▶ [Activities]:
- a) Can you copy the no-flush niacin article word for word, from "January 15, 2003" to "would be appreciated."?
- b) Could you carry on the no-flush niacin article from its last sentence?
*** Supplied text
No-Flush Niacin for the Treatment of Hyperlipidemia

Reza Taheri, PharmD

Disclosures

January 15, 2003

Question

I am looking for information on the use of inositol hexaniacinate ("no-flush niacin") in the treatment of hyperlipidemia. Most of the information I have been able to find is anecdotal. I understand that this product has been used in Europe for many years. Data on clinical studies, dose titration, side effects, and effectiveness would be appreciated.

Bob Kittams

Response from Reza Taheri, PharmD

Inositol hexaniacinate, otherwise known as inositol nicotinate or no-flush niacin, consists of 6 nicotinic acid molecules crossed-linked together with an inositol molecule. Inositol hexaniacinate appears to have vasodilatory, fibrinolytic, as well as lipid-lowering activities.[1] These properties lend themselves to the use of this product in the setting of peripheral vascular disorders such as intermittent claudication and Raynaud's disease,[2,3,4] as well as in the management of dyslipidemia.[5,6,7,8,9]

Studies of inositol nicotinate in the setting of dyslipidemia are sparse, involve small numbers of patients, and most have focused on the benefit of this product in combination with clofibrate. In a study of 20 dyslipidemic patients (10 type IIa, 7 type IV, and 3 type V), Hutt and colleagues[6] investigated the effect of inositol nicotinate combined with clofibrate. In this study, type IIa patients received clofibrate and inositol nicotinate in respective doses of 1500 mg and 2400 mg daily, while types IV and V patients received 1500 mg and 900 mg daily, respectively. In type IIa patients, total cholesterol decreased by 60 mg/dL and triglycerides by 27 mg/dL on average. In types IV and V patients, total cholesterol was not altered significantly while triglycerides dropped 30% and 76%, respectively. High-density lipoprotein cholesterol (HDL-C) increased by 24% in type IV patients and remained unchanged in types IIa and V patients. In another study, Wilke and colleagues[8] investigated the effect of combining clofibrate 250 mg and inositol nicotinate 180 mg daily (14 patients) vs clofibrate 500 mg daily (22 patients) on cholesterol over an 8-week period. Both groups had similar reductions in total cholesterol and triglycerides. When 1200 mg/day of inositol nicotinate was combined with 1500 mg/day of clofibrate, in a study by Schwartzkopff and colleagues,[7] the reduction in total cholesterol and triglycerides was similar to monotherapy with clofibrate. Even though inositol nicotinate has been around for many years, there are not any well-designed, large, prospective studies evaluating its efficacy and safety. The few studies available in the literature are limited by their small sample size, design flaws, and lack of comparative data with niacin. These limited studies suggest that lower daily doses (ie, 180 mg, 900 mg, or 1500 mg) may not be enough and daily doses of 2400 mg or higher may be needed to produce any meaningful changes in cholesterol parameters. The daily doses should be given in 2-3 divided doses to minimize the intensity of side effects.
******
*** Extracted material
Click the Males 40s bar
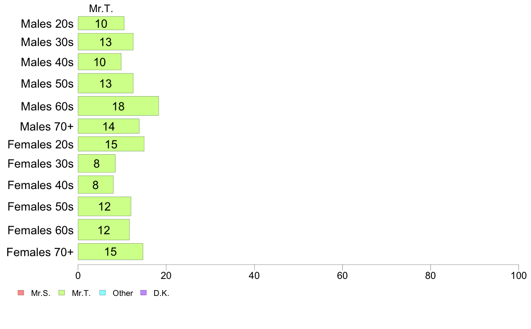 [x=100, y=62]
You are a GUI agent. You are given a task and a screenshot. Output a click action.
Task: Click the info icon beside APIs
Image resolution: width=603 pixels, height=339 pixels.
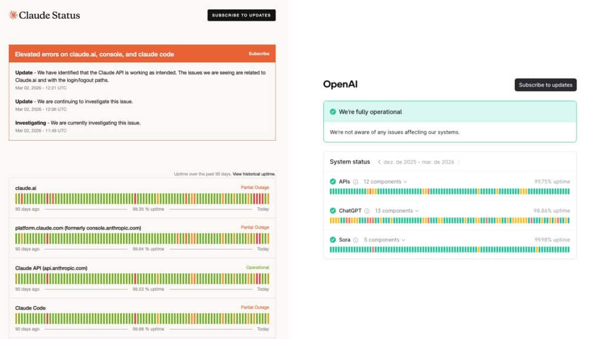pyautogui.click(x=356, y=182)
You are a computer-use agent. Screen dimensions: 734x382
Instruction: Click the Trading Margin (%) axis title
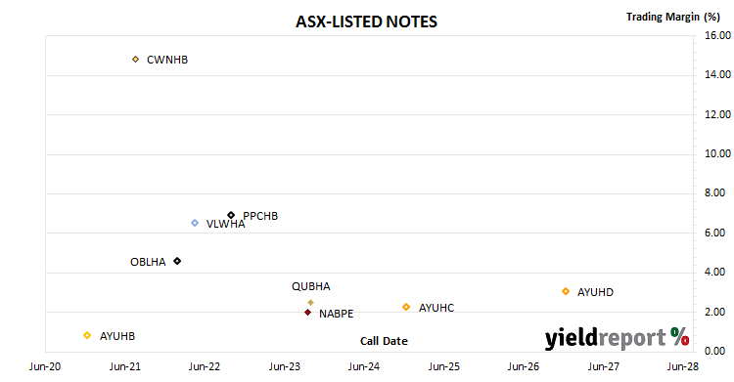tap(673, 17)
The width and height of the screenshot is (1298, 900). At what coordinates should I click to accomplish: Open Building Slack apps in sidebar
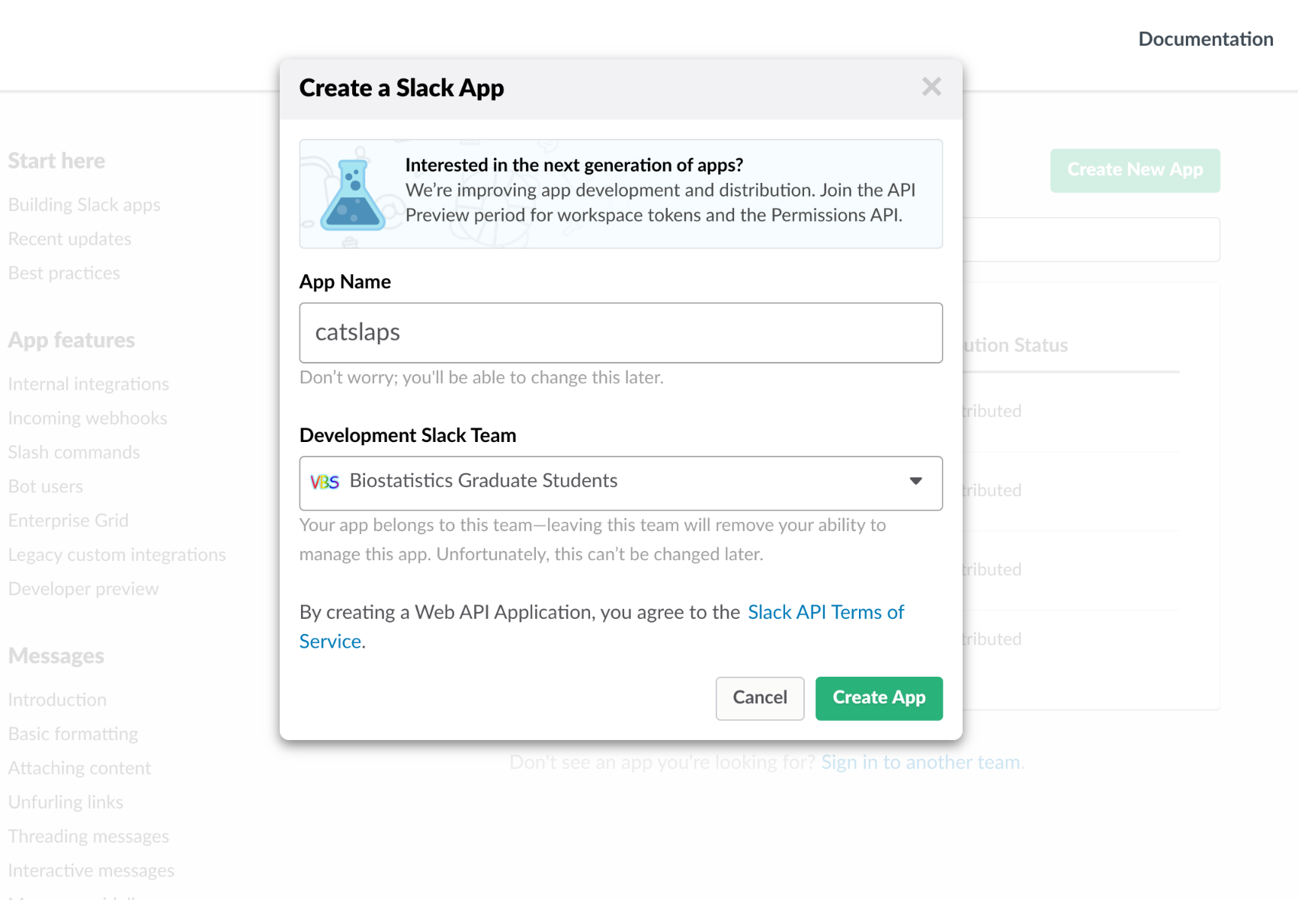pyautogui.click(x=85, y=205)
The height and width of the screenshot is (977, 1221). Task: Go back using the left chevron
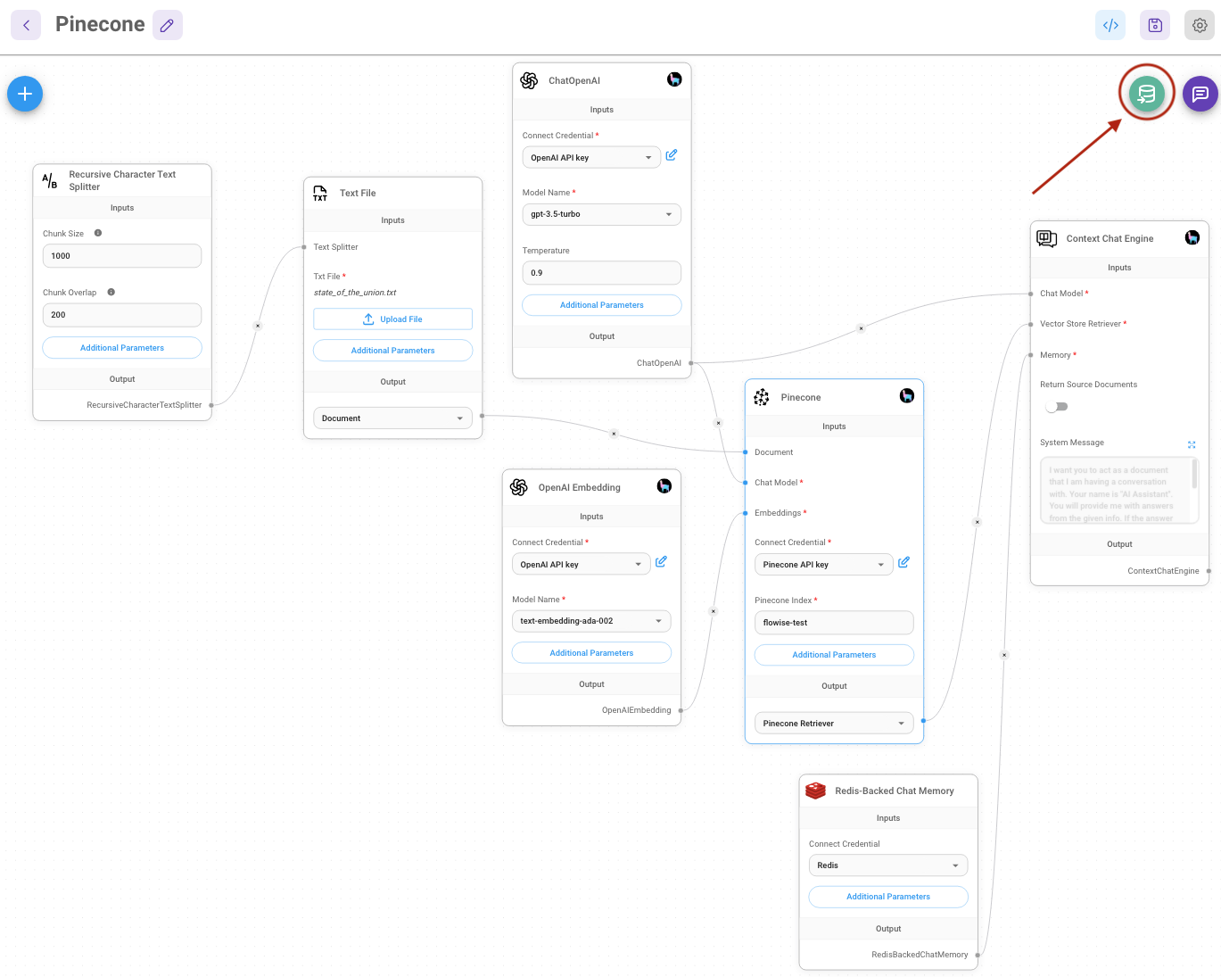click(26, 25)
******
▶ [Responses for each task]:
- a)
January 15, 2003

Question

I am looking for information on the use of inositol hexaniacinate ("no-flush niacin") in the treatment of hyperlipidemia. Most of the information I have been able to find is anecdotal. I understand that this product has been used in Europe for many years. Data on clinical studies, dose titration, side effects, and effectiveness would be appreciated.

- b)
In terms of adverse effects, inositol nicotinate potentially has types of reactions similar to those of niacin (eg, flushing, pruritis, gastrointestinal complaints, hepatotoxicity, hyperuricemia, and impaired glucose tolerance) because it is broken down to 6 niacin molecules. The intensity and severity of these adverse effects may be less than those of niacin, as the hydrolysis of inositol nicotinate into free nicotinic acid and inositol molecules takes place very slowly and peak serum levels of nicotinic acid are not achieved until about 10-12 hours after the dose.[1] However, this information is based mainly on the pharmacokinetics of the product, and actual clinical experience in the reported literature is not sufficient to justify this theoretical assumption.

In summary, the paucity of data as well as the limitations in the available data make it difficult to assess the true benefit of inositol hexaniacinate in the setting of dyslipidemia. The very limited data available suggest that inositol hexaniacinate may not be effective for the management of dyslipidemia at lower doses, and doses of > 2400 mg/day may be necessary to provide any added benefit for dyslipidemia management. Even at high doses the true value of inositol hexaniacinate is far from established. Finally, the safety profile of inositol hexaniacinate is not well understood for there are no reports in the literature systematically evaluating its adverse effect profile.